## Trecho do documento
○ ○ ○ ○

A verdadeira montanha russa na qual se transformou a cotação do dólar nas últimas semanas deixou muitos investidores com os nervos à flor da pele, mas não sozinhos. A comoção com possíveis lucros ou prejuízos atingiu outros setores da sociedade, mostrando que o consenso em torno de uma taxa de câmbio ideal para a economia jamais existirá. Se o valor da moeda cai em relação ao real, a gritaria vem dos empresários; se avança, as vítimas são os consumidores.
Enquanto a indústria quer a moeda acima de R$ 1,80 para ter capacidade de competir no comércio exterior e barrar a concorrência de produtos importados no mercado doméstico, as famílias preferem a divisa em baixa. Dessa forma, podem elevar seu poder aquisitivo nas viagens internacionais e ainda se beneficiar de itens de boa qualidade fabricados lá fora e vendidos aqui a preços mais acessíveis. Atualmente, o exemplo mais emblemático dessa vantagem aos compradores é o dos carros asiáticos, que estavam desbancando a indústria nacional com produtos mais completos e baratos. Para proteger as montadoras nacionais, entretanto, o governo se apressou em elevar a taxação sobre os modelos estrangeiros.
Para os especialistas, apesar da queda de braço, o certo é que o real se tornou uma moeda forte ao refletir os fundamentos da economia e dificilmente o dólar se manterá elevado, próximo a R$ 1,90, como na semana passada, após acumular alta de 15,45% no mês. Os economistas asseguram que a cotação é um ;disparate; se avaliada com base nas condições internas do país. A estimativa é de que a moeda norte-americana se acomode entre R$ 1,70 e R$ 1,75.
Enquanto o dólar não se firma, tanto investidores que buscam lucros com instrumentos financeiros sofisticados como consumidores que viajam ao exterior precisam redobrar os cuidados para não se endividarem excessivamente em dólar. A cotação considerada no cartão de crédito, por exemplo, é a do dia em que fecha a fatura e não a da hora da compra. Uma disparada brusca da moeda, como visto na última quinta-feira, pode causar prejuízos consideráveis aos turistas. Na sexta-feira, mesmo quando o dólar comercial caiu 3,24%, para R$ 1,83 na venda, o turismo subiu 2,09% e terminou o pregão a R$ 1,95.

○ ○ ○ ○

## Material fornecido
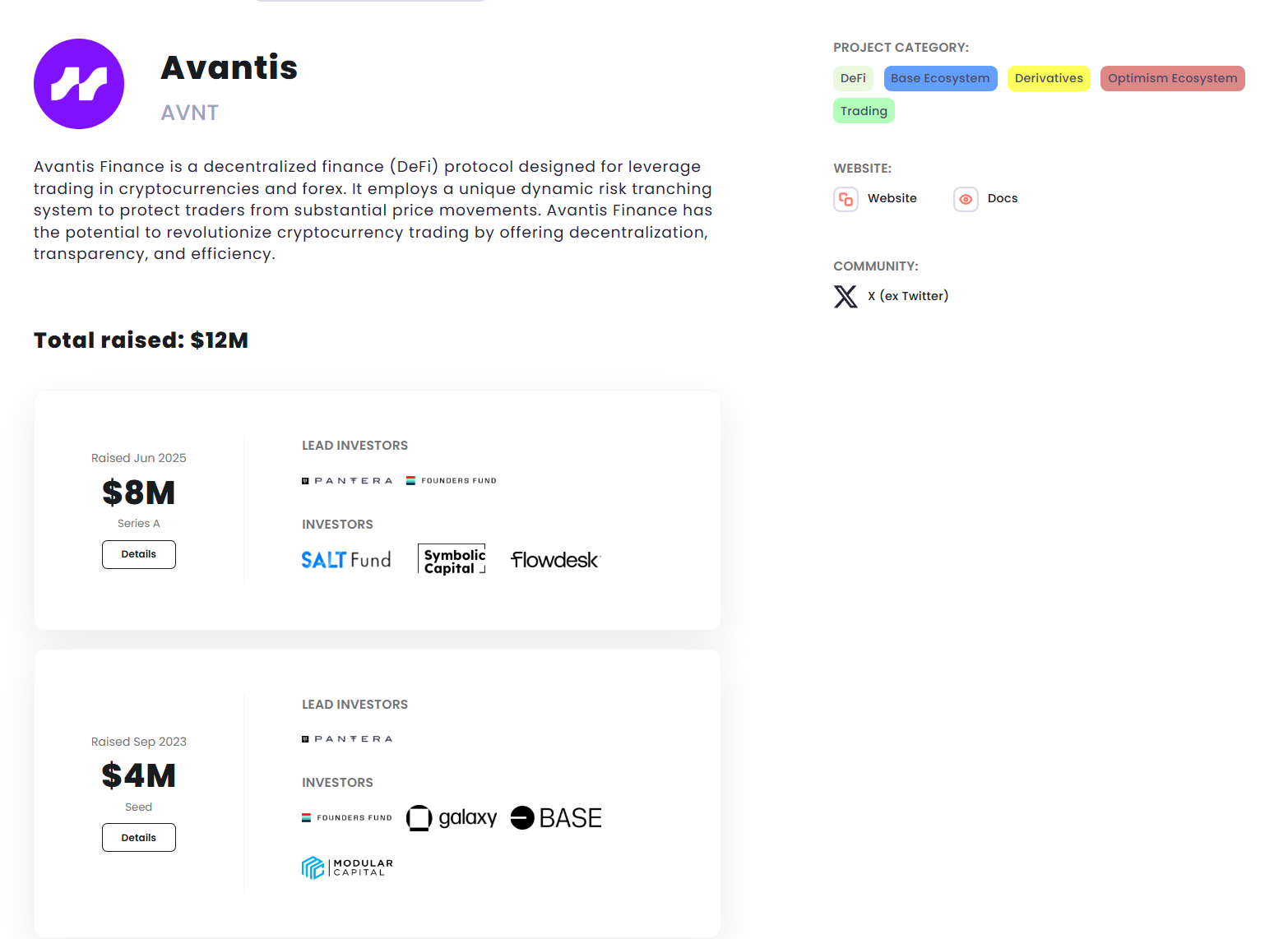1288x939 pixels.
Task: Click the SALT Fund investor logo
Action: [345, 560]
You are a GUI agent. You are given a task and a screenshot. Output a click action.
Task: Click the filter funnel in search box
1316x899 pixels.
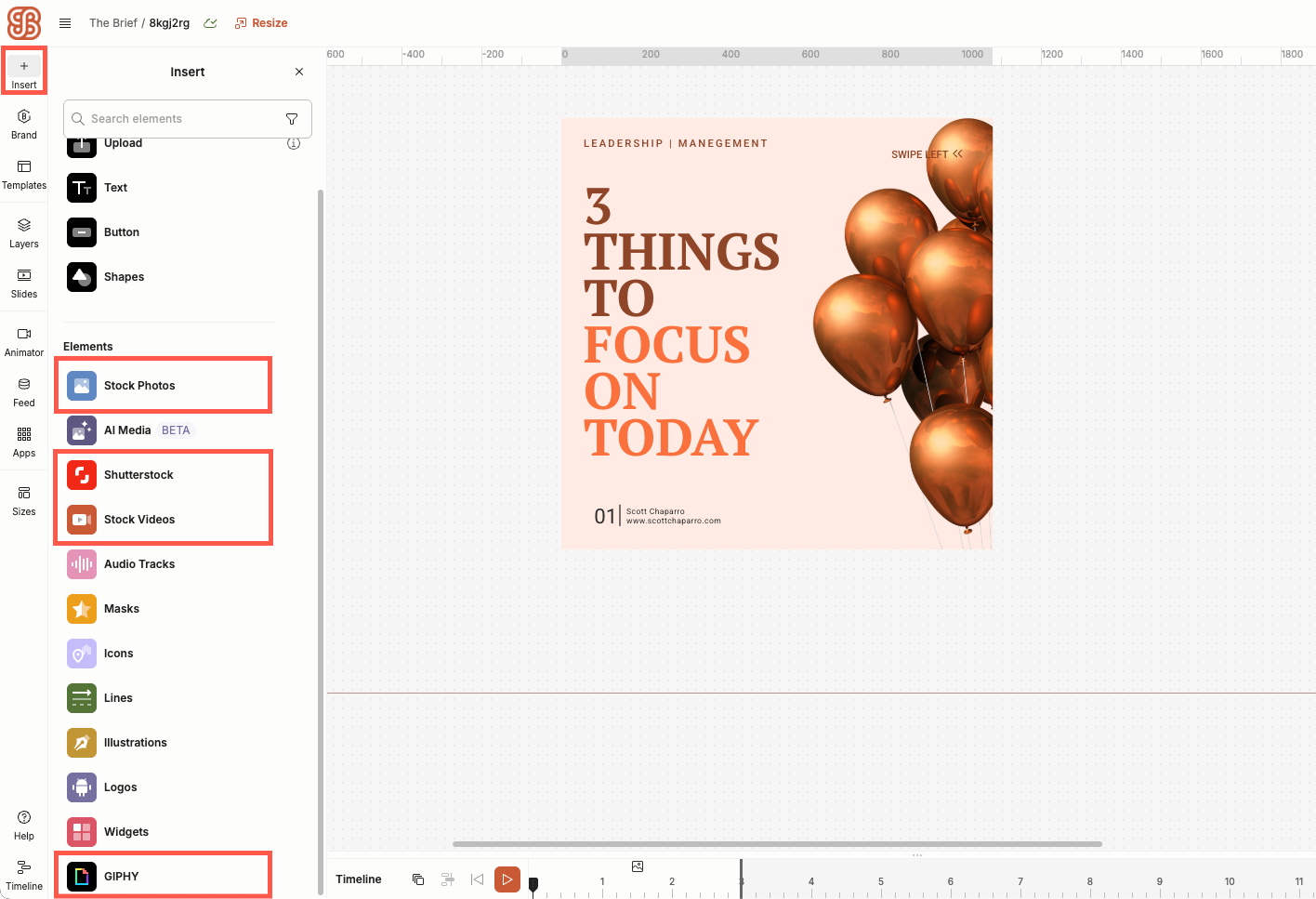[292, 119]
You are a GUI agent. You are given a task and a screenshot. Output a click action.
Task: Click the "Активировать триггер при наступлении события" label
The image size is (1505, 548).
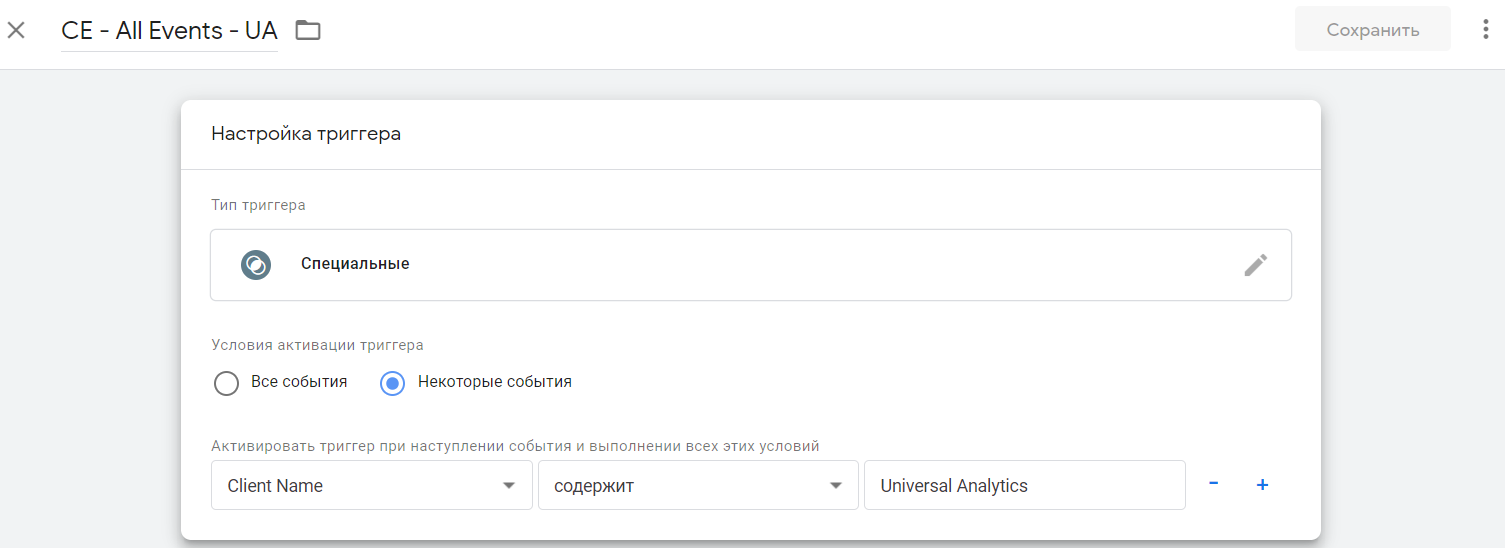pos(515,446)
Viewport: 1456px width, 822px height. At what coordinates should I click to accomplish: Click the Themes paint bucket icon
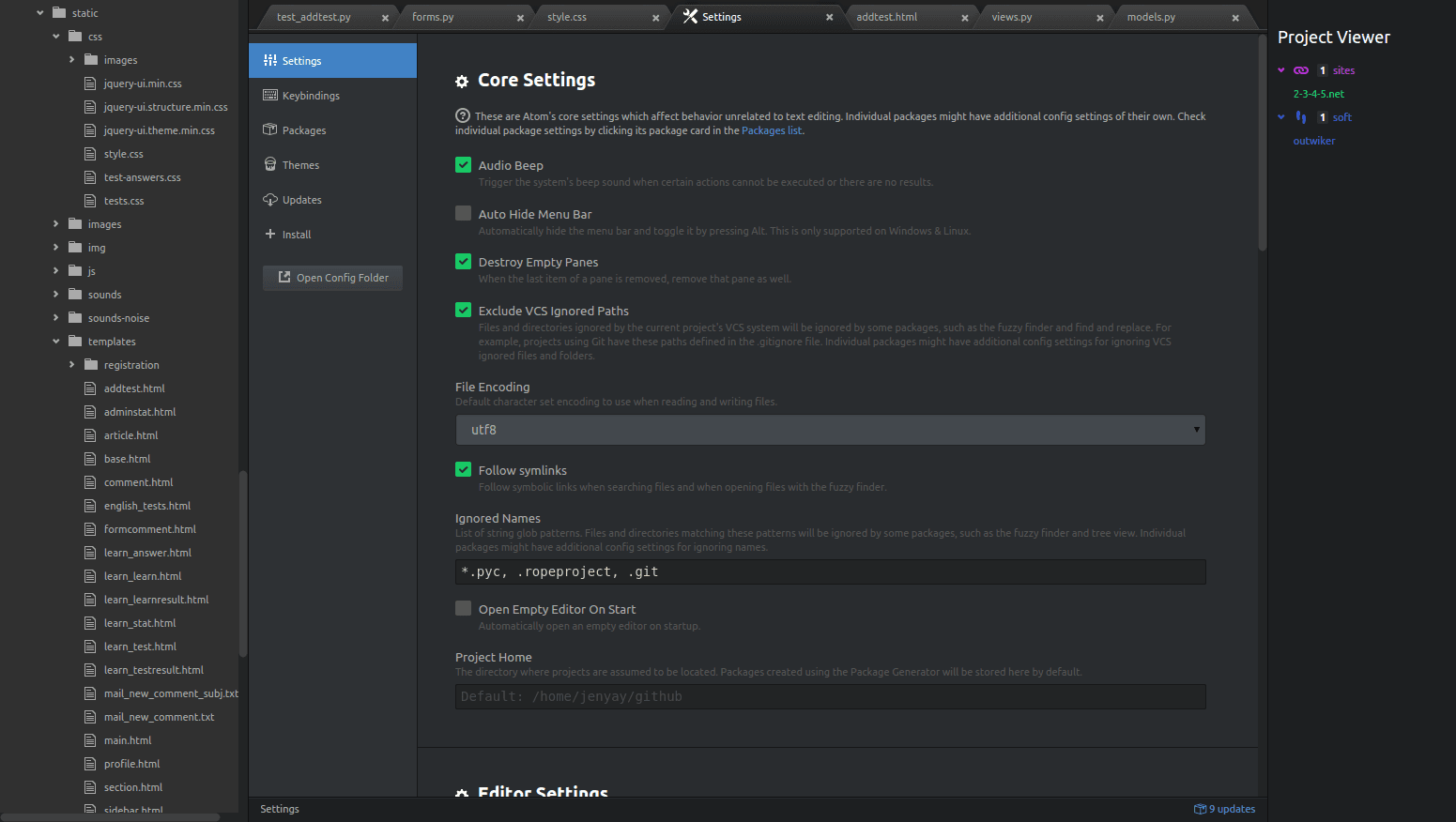pos(270,164)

○ ○ ○ ○

## Tarefas propostas
**A.** Diga se cada afirmação abaixo está de acordo com o texto sobre a cotação do dólar. Responda sim ou não e cite literalmente as palavras do texto que decidem a questão.
(i) A indústria quer o dólar acima de R$ 1,80.
(ii) Nas compras com cartão de crédito, vale a cotação da hora da compra.
(iii) Na sexta-feira, o dólar turismo caiu junto com o dólar comercial.
**B.** Dê continuidade ao texto sobre a cotação do dólar a partir da última frase.

## Respostas esperadas
**A.**
(i) Sim: "a indústria quer a moeda acima de R$ 1,80 para ter capacidade de competir no comércio exterior"
(ii) Não: "A cotação considerada no cartão de crédito, por exemplo, é a do dia em que fecha a fatura e não a da hora da compra."
(iii) Não: "o turismo subiu 2,09% e terminou o pregão a R$ 1,95."

**B.**
Apesar da elevação, os brasileiros não deixaram de comprar passagens internacionais e reservar hotéis no exterior. ;Mesmo com a alta, a maioria dos pacotes de fim do ano já estão sendo vendidos e a procura pela moeda é grande;, afirma Alexandre Milanov, gerente de câmbio turismo da TOV Corretora. A seu ver, para quem não quer desistir do sonho da viagem internacional neste momento de grande oscilação da moeda, a estratégia mais segura é ir comprando dólares aos poucos.
Alta do pão
Com a disparada da cotação da moeda norte-americana dos últimos dias, o temor é de que a ceia de Natal dos brasileiros fique mais cara. Composta em grande parte por alimentos importados, como azeite de oliva, bacalhau e frutas cristalizadas, as compras para o período prometem pesar mais no bolso do que em outros anos. O dólar subiu exatamente na época em que a maioria dos importadores acerta detalhes da compra dessas mercadoria, para que estejam nas prateleiras até dezembro.
Além disso, produtos como pães e massas também podem ser afetados, uma vez que a metade do consumo nacional de farinha de trigo é abastecido via importação, sobretudo da Argentina. ;Não acho que já vamos ver neste momento remarcações em bacalhau e outras coisas. A transmissão de uma alta expressiva da moeda demora em média de três a quatro meses. Mas aumentam as chances de inflação mais alta no fim do ano;, alerta Flávio Serrano, economista do Espirito Santo Investment Bank.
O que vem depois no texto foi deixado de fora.